Privacy and cybersecurity experience – Joe counsels multinational, national and regional companies in all industries on the broad array of laws, regulations, best practices, and preventive safeguards. The following are examples of areas of focus in his practice:

  • Advising health care providers, business associates, and group health plan sponsors concerning HIPAA/HITECH compliance, including risk assessments, policies and procedures, incident response plan development, vendor assessment and management programs, and training.
  • Coached hundreds of companies through the investigation, remediation, notification, and overall response to data breaches of all kinds – PHI, PII, payment card, etc.
  • Helping organizations address questions about the application, implementation, and overall compliance with European Union’s General Data Protection Regulation (GDPR) and, in particular, its implications in the U.S., together with preparing for the California Consumer Privacy Act.
  • Working with organizations to develop and implement video, audio, and data-driven monitoring and surveillance programs. For instance, in the transportation and related industries, Joe has worked with numerous clients on fleet management programs involving the use of telematics, dash-cams, event data recorders (EDR), and related technologies. He also has advised many clients in the use of biometrics including with regard to consent, data security, and retention issues under BIPA and other laws.
  • Assisting clients with growing state data security mandates to safeguard personal information, including steering clients through detailed risk assessments and converting those assessments into practical “best practice” risk management solutions, including written information security programs (WISPs). Related work includes compliance advice concerning FTC Act, Regulation S-P, GLBA, and New York Reg. 500.
  • Advising clients about best practices for electronic communications, including in social media, as well as when communicating under a “bring your own device” (BYOD) or “company owned personally enabled device” (COPE) environment.
  • Conducting various levels of privacy and data security training for executives and employees
  • Supports organizations through mergers, acquisitions, and reorganizations with regard to the handling of employee and customer data, and the safeguarding of that data during the transaction.
  • Representing organizations in matters involving inquiries into privacy and data security compliance before federal and state agencies including the HHS Office of Civil Rights, Federal Trade Commission, and various state Attorneys General.

Benefits counseling experience – Joe’s work in the benefits counseling area covers many areas of employee benefits law.

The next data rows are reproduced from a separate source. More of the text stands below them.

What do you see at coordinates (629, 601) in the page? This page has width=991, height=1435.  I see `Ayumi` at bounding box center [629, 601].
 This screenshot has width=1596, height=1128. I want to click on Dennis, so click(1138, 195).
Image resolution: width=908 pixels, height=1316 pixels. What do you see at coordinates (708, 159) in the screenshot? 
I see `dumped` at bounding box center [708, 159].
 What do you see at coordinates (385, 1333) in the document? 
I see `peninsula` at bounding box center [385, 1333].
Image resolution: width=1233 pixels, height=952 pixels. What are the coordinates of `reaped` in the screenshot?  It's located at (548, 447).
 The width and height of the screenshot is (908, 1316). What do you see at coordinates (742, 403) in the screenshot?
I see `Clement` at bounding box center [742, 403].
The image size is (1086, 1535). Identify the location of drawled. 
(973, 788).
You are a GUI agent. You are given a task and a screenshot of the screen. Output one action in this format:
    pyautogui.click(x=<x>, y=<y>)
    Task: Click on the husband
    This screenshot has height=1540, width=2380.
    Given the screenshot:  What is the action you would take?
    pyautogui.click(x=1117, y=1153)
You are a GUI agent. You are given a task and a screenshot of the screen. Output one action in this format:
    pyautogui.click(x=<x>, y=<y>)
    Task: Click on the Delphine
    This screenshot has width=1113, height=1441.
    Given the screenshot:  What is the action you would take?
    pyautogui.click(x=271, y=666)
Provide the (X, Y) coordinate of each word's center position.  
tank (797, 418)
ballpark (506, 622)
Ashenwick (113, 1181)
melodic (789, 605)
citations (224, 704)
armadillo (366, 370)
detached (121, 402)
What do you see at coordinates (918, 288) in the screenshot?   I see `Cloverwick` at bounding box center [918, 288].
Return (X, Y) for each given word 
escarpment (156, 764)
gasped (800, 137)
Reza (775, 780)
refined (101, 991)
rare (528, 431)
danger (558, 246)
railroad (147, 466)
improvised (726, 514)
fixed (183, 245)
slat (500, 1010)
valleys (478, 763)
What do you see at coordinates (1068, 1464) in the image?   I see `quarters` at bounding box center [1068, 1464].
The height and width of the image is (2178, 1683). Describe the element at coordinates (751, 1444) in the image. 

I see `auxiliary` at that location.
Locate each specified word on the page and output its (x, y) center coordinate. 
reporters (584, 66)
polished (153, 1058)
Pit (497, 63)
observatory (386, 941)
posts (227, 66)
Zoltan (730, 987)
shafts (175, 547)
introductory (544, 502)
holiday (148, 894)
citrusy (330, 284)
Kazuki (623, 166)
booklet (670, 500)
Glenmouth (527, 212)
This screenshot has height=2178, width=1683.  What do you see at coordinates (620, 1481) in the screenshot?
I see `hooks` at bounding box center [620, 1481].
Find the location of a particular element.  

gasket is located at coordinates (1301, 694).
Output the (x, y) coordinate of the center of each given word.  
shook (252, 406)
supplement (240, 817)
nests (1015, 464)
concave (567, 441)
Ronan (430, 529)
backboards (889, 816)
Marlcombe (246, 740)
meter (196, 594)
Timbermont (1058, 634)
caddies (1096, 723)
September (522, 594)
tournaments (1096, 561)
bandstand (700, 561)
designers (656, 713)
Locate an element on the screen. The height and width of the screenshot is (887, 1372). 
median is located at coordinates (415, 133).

Below are some examples of that work:

  • As part of the Firm’s Health Care Reform Team, he advises employers and plan sponsors regarding the establishment, administration and operation of fully insured and self-funded health and welfare plans to comply with ERISA, IRC, ACA/PPACA, HIPAA, COBRA, ADA, GINA, and other related laws.
  • Guiding clients through the selection of plan service providers, along with negotiating service agreements with vendors to address plan compliance and operations, while leveraging data security experience to ensure plan data is safeguarded.
  • Counsels plan sponsors on day-to-day compliance and administrative issues affecting plans.
  • Assists in the design and drafting of benefit plan documents, including severance and fringe benefit plans.
  • Advises plan sponsors concerning employee benefit plan operation, administration and correcting errors in operation.

Joe speaks and writes regularly on current employee benefits and data privacy and cybersecurity topics and his work has been published in leading business and legal journals and media outlets, such as The Washington Post, Inside Counsel, Bloomberg, The National Law Journal, Financial Times, Business Insurance, HR Magazine and NPR, as well as the ABA Journal, The American Lawyer, Law360, Bender’s Labor and Employment Bulletin, the Australian Privacy Law Bulletin and the Privacy, and Data Security Law Journal.

Joe served as a judicial law clerk for the Honorable Laura Denvir Stith on the Missouri Court of Appeals.